Source document:
........
The Trump administration has targeted over $4 billion in federal funding for electric vehicle charging infrastructure, with aggressive actions beginning in early 2025 and continuing through 2026. In February 2025, the administration froze the entire $5 billion National Electric Vehicle Infrastructure (NEVI) Formula Program, and simultaneously set its sights on eliminating $900 million from the Charging and Fueling Infrastructure (CFI) grant program. The FY2027 budget request seeks to eliminate $4.2 billion in combined funding from both programs. These actions represent the most significant attempt to dismantle federal EV infrastructure investment since the programs’ creation under the Bipartisan Infrastructure Law.
But the administration’s efforts have already hit legal obstacles. In January 2026, a federal judge ruled that the freeze of the $5 billion NEVI program was unlawful and ordered the funds released. Meanwhile, 140 charging grants totaling nearly $1.8 billion have already been awarded to states, tribes, and local agencies—projects the administration is now attempting to cancel. Understanding what’s happening with these programs, why the administration wants to eliminate them, and what the legal battles mean for EV charging networks across America is critical for communities, project managers, and consumers relying on this infrastructure.
Table of Contents
- What Are the Trump Administration’s Specific Targets in the EV Charging Budget?
- How Did the Courts Block the NEVI Program Freeze?
- What Is the Problematic 100% Buy America EV Charging Requirement?
- What Projects and Communities Are Already Affected by the Elimination Efforts?
- Why Does the Bipartisan Infrastructure Law Matter in This Debate?
- What Are the Broader Infrastructure Implications?
- Looking Forward—What Comes Next in the EV Charging Infrastructure Battle?
- Conclusion
What Are the Trump Administration’s Specific Targets in the EV Charging Budget?
The trump administration has targeted two major federal funding programs for elimination or dramatic reduction. The NEVI program, established under the Bipartisan Infrastructure Law, represents the largest single pool of EV charging money—$5 billion allocated to build a network of fast-charging stations along highways and corridors across all 50 states. In February 2025, the entire program was frozen in response to an executive order to “terminate” clean energy investments. This wasn’t a temporary pause; it was a deliberate effort to prevent states from accessing funds they had already begun planning projects around. The CFI program operates differently, using $2.5 billion over five years from the Bipartisan Infrastructure Law to fund competitive discretionary grants for states, tribes, and local agencies to build charging infrastructure in communities.
........
Requirement A: Print word for word the lines of the records starting at the one containing "Click the 开仓" and ending at the one containing "Action: (x=405, y=221)".
The records that follow have no connection to the text above.
........
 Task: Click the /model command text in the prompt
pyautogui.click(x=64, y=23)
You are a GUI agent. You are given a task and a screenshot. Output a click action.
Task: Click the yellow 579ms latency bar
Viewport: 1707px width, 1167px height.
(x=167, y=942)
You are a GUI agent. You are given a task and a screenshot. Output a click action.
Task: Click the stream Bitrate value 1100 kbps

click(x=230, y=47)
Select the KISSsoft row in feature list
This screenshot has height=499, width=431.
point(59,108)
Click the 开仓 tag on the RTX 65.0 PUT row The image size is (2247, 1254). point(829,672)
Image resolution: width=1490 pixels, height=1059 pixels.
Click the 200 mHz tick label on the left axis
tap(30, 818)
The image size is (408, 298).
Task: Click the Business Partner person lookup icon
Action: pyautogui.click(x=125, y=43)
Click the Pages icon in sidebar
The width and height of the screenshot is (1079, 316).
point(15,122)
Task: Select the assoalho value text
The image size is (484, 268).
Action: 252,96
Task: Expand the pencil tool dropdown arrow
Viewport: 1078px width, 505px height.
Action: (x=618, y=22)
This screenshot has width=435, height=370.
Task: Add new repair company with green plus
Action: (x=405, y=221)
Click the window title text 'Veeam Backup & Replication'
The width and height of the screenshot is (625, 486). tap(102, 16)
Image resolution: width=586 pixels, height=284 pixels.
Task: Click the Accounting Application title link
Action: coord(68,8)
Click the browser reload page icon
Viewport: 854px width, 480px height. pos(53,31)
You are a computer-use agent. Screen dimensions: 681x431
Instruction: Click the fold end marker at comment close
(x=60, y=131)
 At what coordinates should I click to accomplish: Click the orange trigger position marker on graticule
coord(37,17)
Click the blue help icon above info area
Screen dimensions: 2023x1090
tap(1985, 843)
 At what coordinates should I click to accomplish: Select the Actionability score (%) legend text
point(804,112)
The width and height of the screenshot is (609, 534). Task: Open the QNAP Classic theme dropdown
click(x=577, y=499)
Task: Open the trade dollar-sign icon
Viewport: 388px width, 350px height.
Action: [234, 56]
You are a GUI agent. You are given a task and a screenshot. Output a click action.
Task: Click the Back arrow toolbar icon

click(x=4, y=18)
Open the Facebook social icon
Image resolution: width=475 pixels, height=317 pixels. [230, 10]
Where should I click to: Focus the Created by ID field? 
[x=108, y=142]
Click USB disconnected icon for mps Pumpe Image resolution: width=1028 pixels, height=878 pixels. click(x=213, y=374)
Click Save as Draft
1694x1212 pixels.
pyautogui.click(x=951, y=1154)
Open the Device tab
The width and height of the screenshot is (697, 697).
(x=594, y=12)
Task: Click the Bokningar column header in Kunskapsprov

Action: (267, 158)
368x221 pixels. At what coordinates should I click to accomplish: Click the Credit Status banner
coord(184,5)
........
Requirement B: For each statement, say yes or no according to the text on EV charging funding, and quote the words that decide it: (i) The NEVI program was frozen in February 2025. (ii) The CFI program uses $5 billion over five years. (iii) A federal judge ruled that the NEVI freeze was lawful.

Written response A:
Click the 开仓 tag on the RTX 65.0 PUT row The image size is (2247, 1254). point(829,672)
Image resolution: width=1490 pixels, height=1059 pixels.
Click the 200 mHz tick label on the left axis
tap(30, 818)
The image size is (408, 298).
Task: Click the Business Partner person lookup icon
Action: pyautogui.click(x=125, y=43)
Click the Pages icon in sidebar
The width and height of the screenshot is (1079, 316).
point(15,122)
Task: Select the assoalho value text
The image size is (484, 268).
Action: 252,96
Task: Expand the pencil tool dropdown arrow
Viewport: 1078px width, 505px height.
Action: (x=618, y=22)
This screenshot has width=435, height=370.
Task: Add new repair company with green plus
Action: (x=405, y=221)

Written response B:
(i) Yes: "In February 2025, the administration froze the entire $5 billion National Electric Vehicle Infrastructure (NEVI) Formula Program"
(ii) No: "using $2.5 billion over five years from the Bipartisan Infrastructure Law"
(iii) No: "a federal judge ruled that the freeze of the $5 billion NEVI program was unlawful and ordered the funds released"